Re: [PROBLEM] c5.metal on AWS fails to kexec after "PCI: Explicitly put devices into D0 when initializing"
From: Mario Limonciello
Date: Fri Dec 05 2025 - 00:31:06 EST
On 12/4/2025 9:10 PM, Matthew Ruffell wrote:
Sorry accidentally sent the message.
The nvme was still in state 0 / PCI_D0:
[ 109.801025] mruffell: vendor: 1d0f, device: 61, state: 0
[ 109.819542] nvme 0000:90:00.0: mruffell: Current PCI device.
/sys/bus/pci/devices$ ll
lrwxrwxrwx 1 root root 0 Dec 4 23:24 0000:90:00.0@ ->
../../../devices/pci0000:7a/0000:7a:02.0/0000:8d:00.0/0000:8e:01.0/0000:90:00.0
All of these devices are also state 0. Interesting.

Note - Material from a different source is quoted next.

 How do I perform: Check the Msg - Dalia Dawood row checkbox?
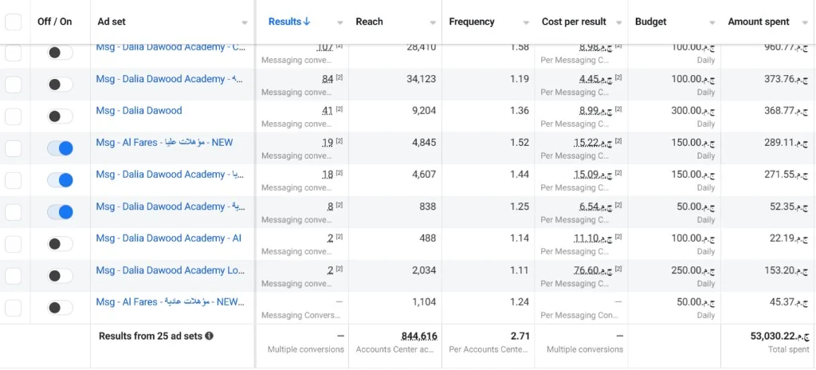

I have a relatively ignorant question. Can you reproduce with kdump and
a crash too?
I don't actually know if you configure kdump and then crash the kernel
(say magic sys-rq key), does pci_device_shutdown() get called in order
to do the kexec? Or because the kernel is already in a crash state is
there just a jump into the crash kernel image location?
I did check this. I triggered a crash with magic sysrq, and
pci_device_shutdown()
was never called. It never printed out my debug messages from
pci_device_shutdown(), instead it just oopsed and booted straight to the crash
kernel.
Thanks,
Matthew
OK so to me we have two options that you proved both work.
1) Call pci_set_master() during startup.
2) Drop pci_clear_master() for the kexec case during shutdown.
I think we need comments from Bjorn here on which direction is safer generally speaking.